As a consequence, they make positively bizarre policies. For example: They don’t let you choose or change your password. They assign you an 8-character “cryptographically secure” password that you can write on a sticky note and place on your monitor. THEN, they don’t provide secure email access– so every person who checks email over the free wireless network at a conference sends his cryptographically secure password in plaintext over IMAP. They don’t seem to support AT ALL sending mail from remote– their SMTP server doesn’t listen to me when I’m outside the network, anyway.
The only reason I’m writing about them is because they just shut off the one secure service they once provided, which was SSH, even if it was to an 11-year-old box running solaris. Now I have no access to work content (”Use dropbox,” said the admin when I asked– I guess outsourcing to a private company is preferable to running a daemon).

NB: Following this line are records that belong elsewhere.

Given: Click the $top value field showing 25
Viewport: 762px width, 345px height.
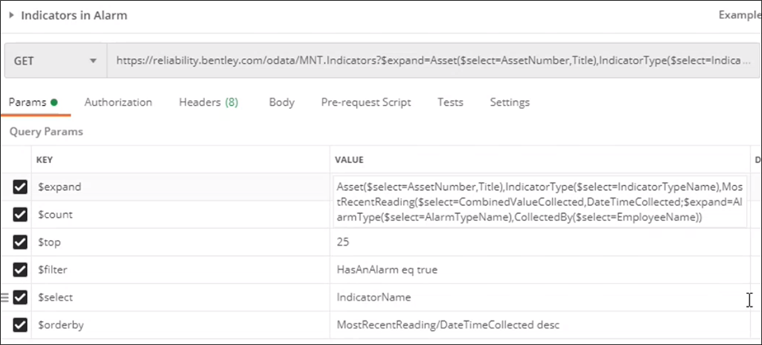Looking at the screenshot, I should [540, 242].
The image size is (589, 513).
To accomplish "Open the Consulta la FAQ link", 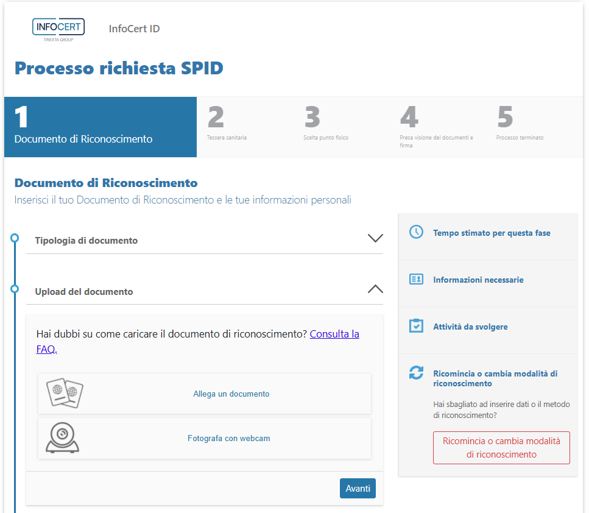I will pos(334,334).
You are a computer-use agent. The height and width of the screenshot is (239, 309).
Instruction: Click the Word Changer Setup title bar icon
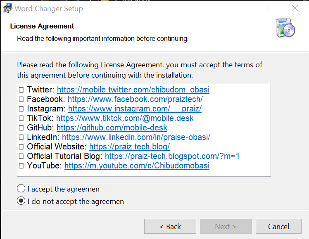(7, 8)
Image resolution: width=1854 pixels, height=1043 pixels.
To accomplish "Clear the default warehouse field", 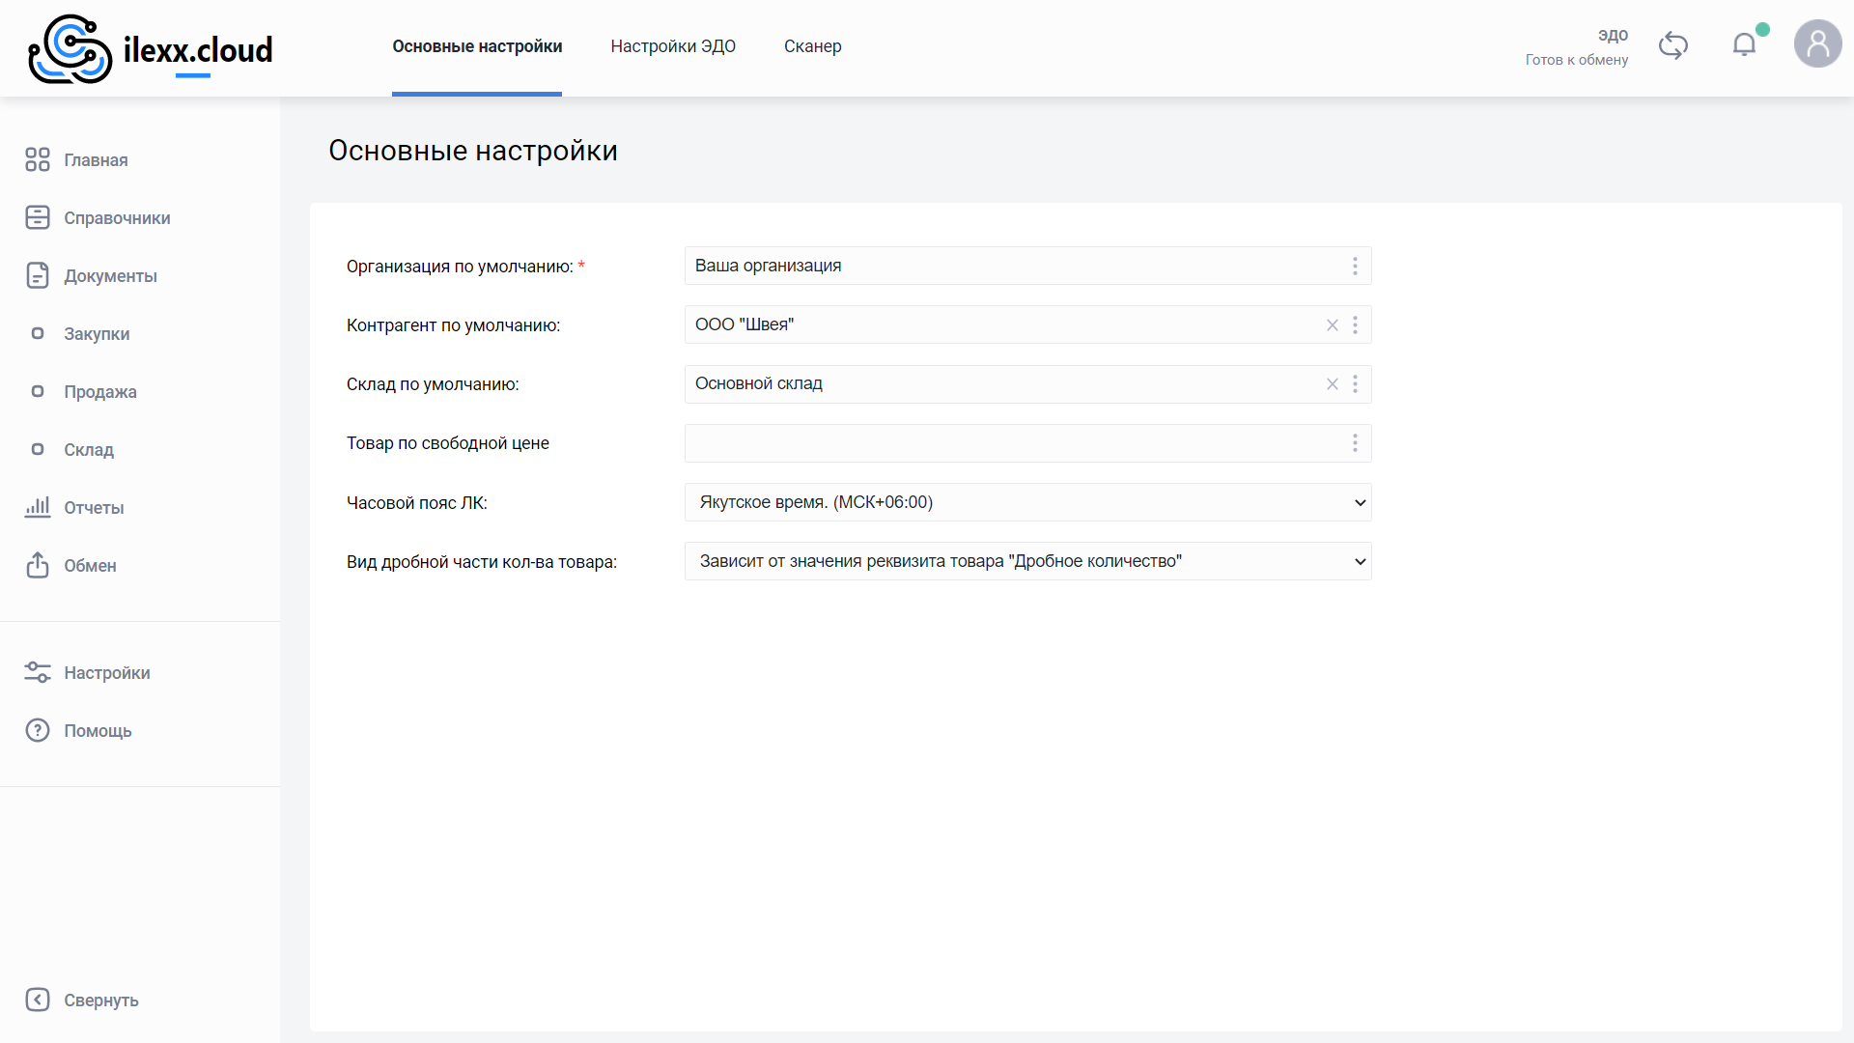I will pos(1332,384).
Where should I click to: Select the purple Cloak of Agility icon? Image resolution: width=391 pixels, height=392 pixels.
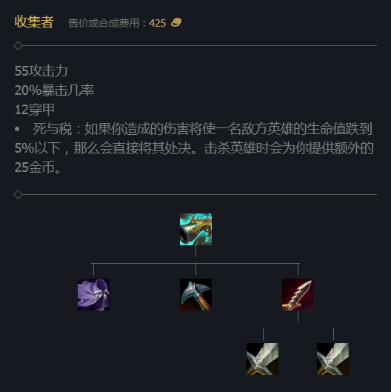point(93,294)
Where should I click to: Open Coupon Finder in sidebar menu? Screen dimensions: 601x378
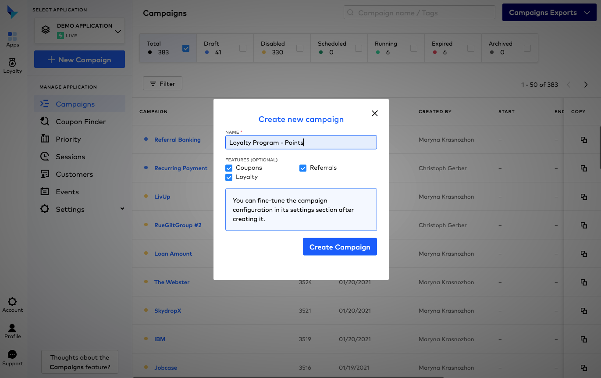(x=81, y=121)
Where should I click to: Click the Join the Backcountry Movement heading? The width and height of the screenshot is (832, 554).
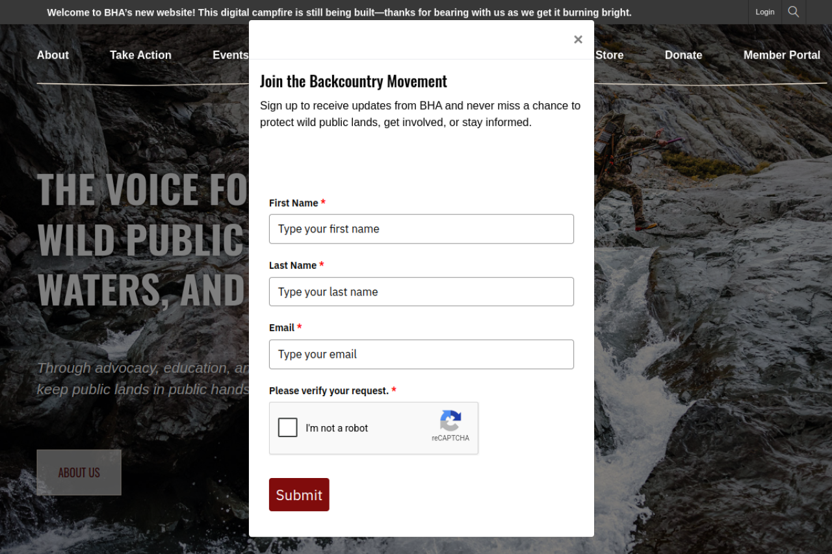[354, 81]
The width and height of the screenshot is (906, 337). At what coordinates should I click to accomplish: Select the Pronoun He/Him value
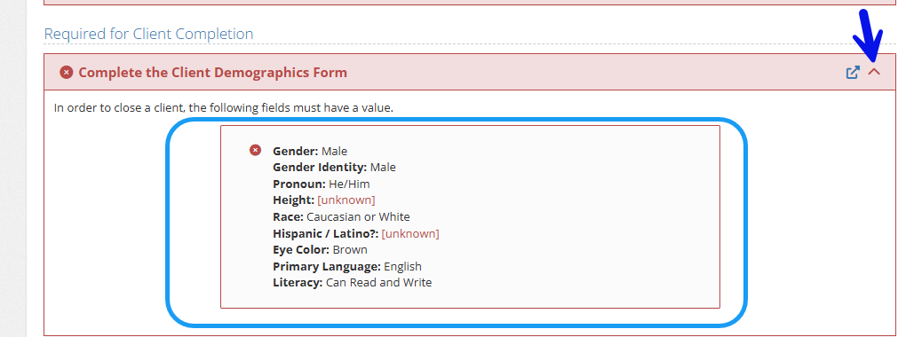coord(349,184)
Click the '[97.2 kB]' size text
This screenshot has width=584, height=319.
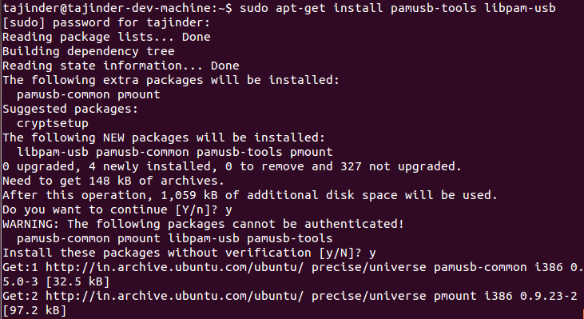click(x=34, y=310)
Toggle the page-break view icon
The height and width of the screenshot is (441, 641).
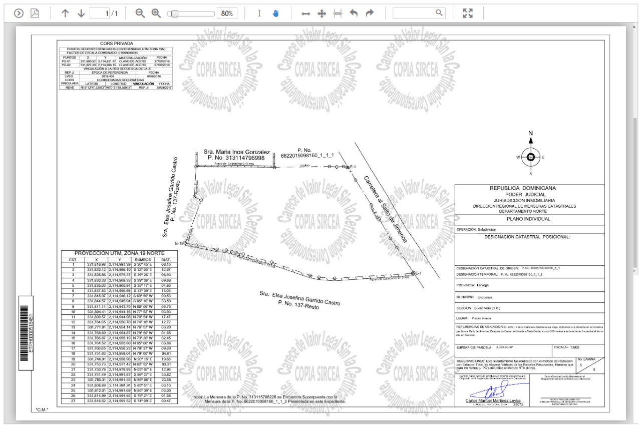[338, 14]
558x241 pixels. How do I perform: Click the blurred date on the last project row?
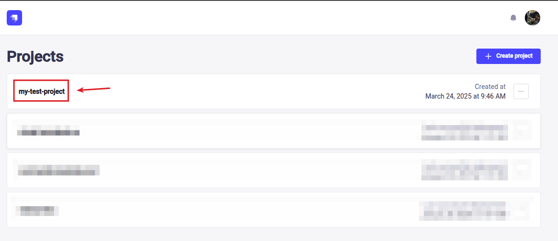tap(462, 210)
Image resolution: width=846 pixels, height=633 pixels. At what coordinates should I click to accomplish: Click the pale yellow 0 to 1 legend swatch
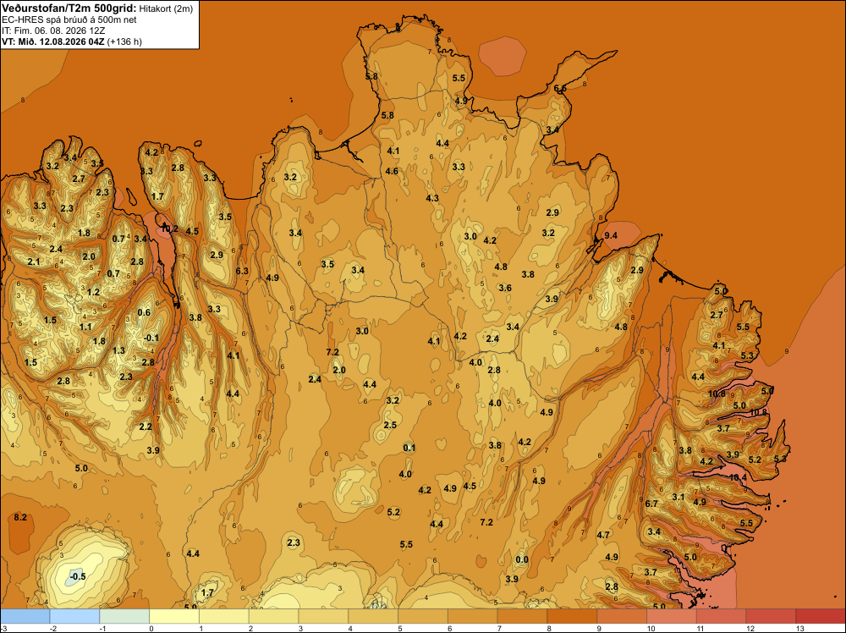point(174,616)
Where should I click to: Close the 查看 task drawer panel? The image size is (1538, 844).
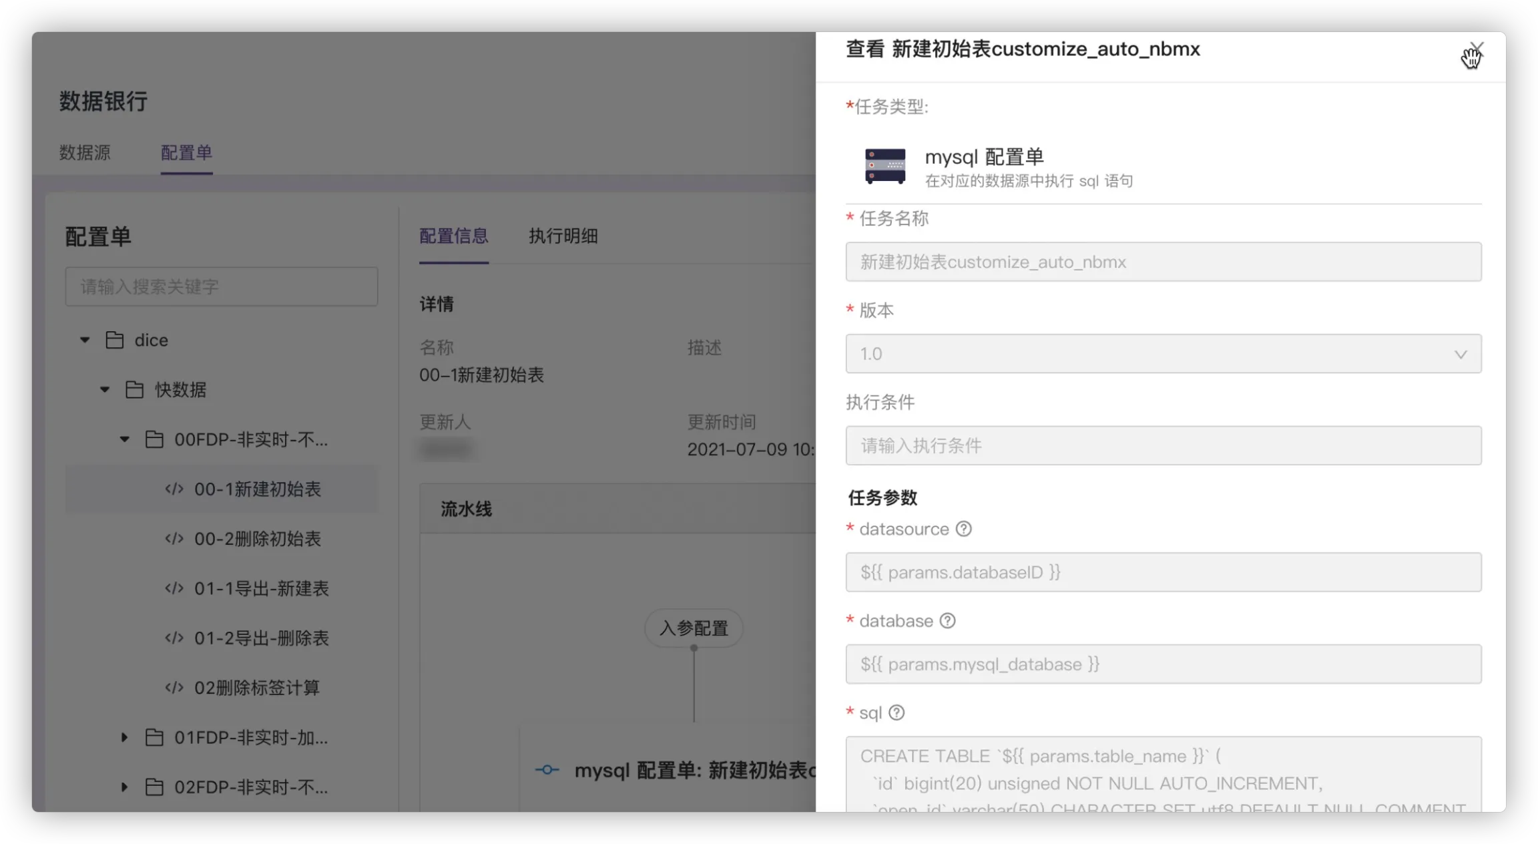coord(1476,49)
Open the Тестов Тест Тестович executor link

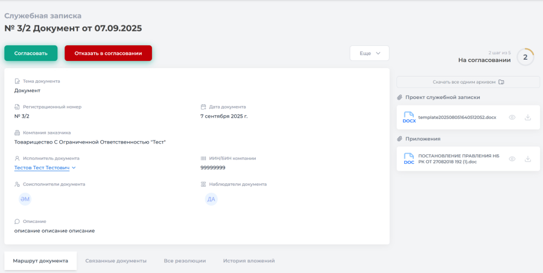[42, 168]
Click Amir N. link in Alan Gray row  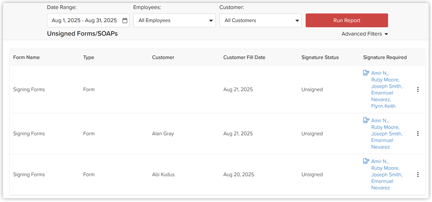[x=380, y=121]
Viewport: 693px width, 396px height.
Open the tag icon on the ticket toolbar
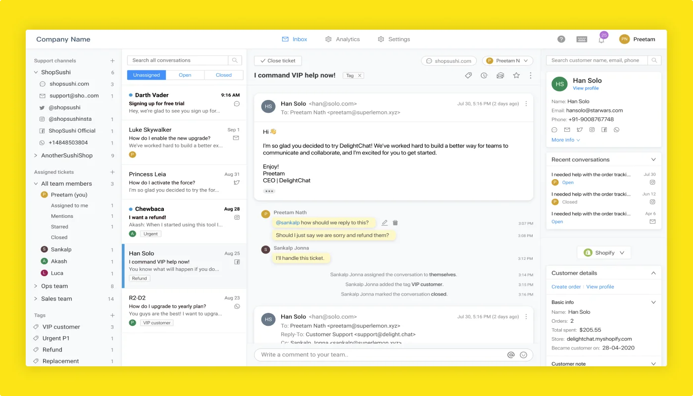click(468, 75)
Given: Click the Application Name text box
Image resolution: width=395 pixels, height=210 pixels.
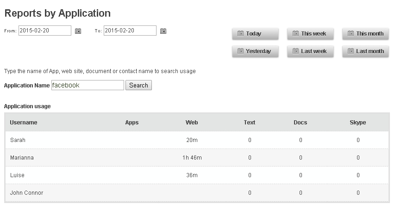Looking at the screenshot, I should [x=88, y=85].
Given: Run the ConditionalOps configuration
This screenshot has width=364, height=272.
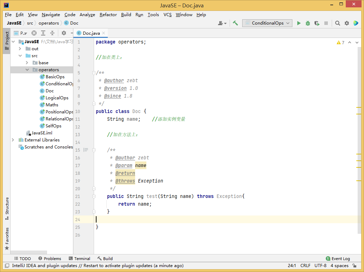Looking at the screenshot, I should coord(299,23).
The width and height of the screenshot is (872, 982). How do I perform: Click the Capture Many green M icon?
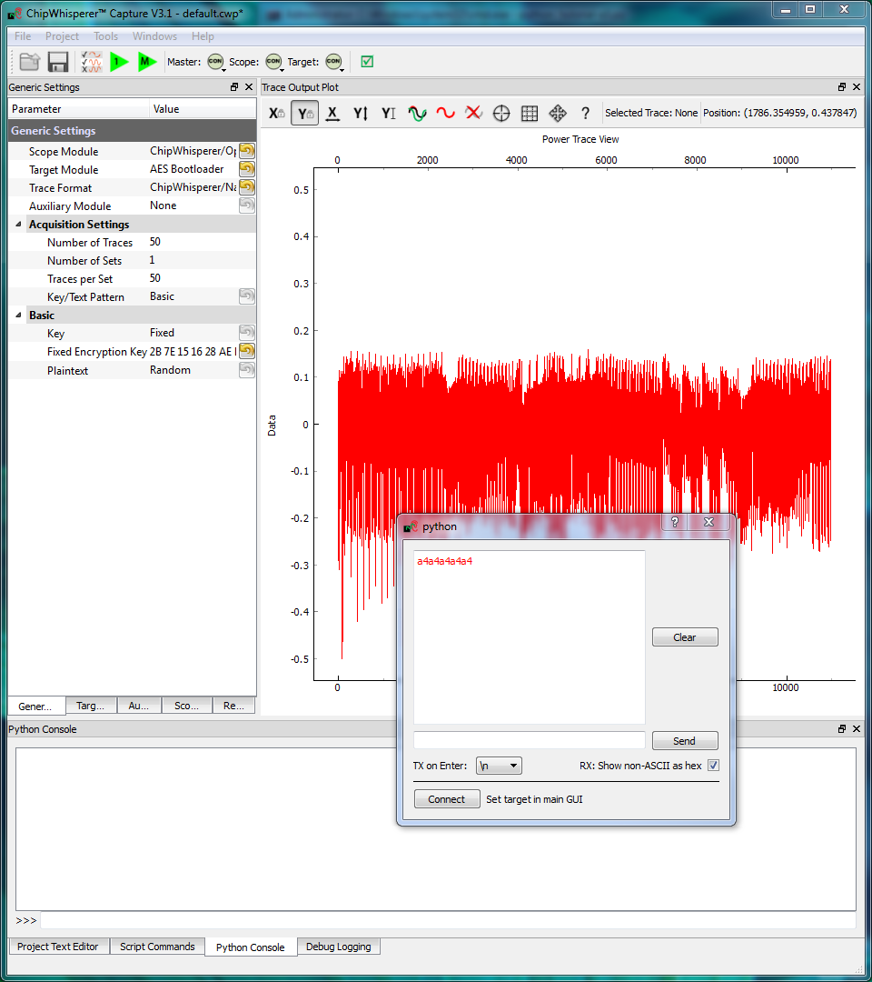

Of course, before I asked, I had to give my own demonstration of hamhandedness, so I tried to find computers running sshd on port 22 on the Bren School network (128.111.110/23) using nmap. I am not a hax0r so my use of nmap, say, lacks finesse. Now it seems I’ve angered the Intrusion Detection System and ALL traffic from my home IP address (which is static) is filtered completely. I can’t even see the Bren webpage from home (nor my home webpage from work), much less check my email. And, since I can’t access the Bren SMTP server I can’t send email TO anyone at work from home, which means I have to work from the office all the time and go “off grid” when I come home at night. Its now been 36 hours since my nmap attempt and still nothing. For all I know, their automated IDS firewall permanently blocks IP addresses, which seems unduly punitive for a false positive but- that’s the breaks.
So now I have to wander in, tail between my legs, and ask them to remove the IP address from the filter, sit through a lecture about how much of an asshole I am to try to use network infrastructure in a sophisticated way, and probably wait 7 to 10 days for them to “get to it.”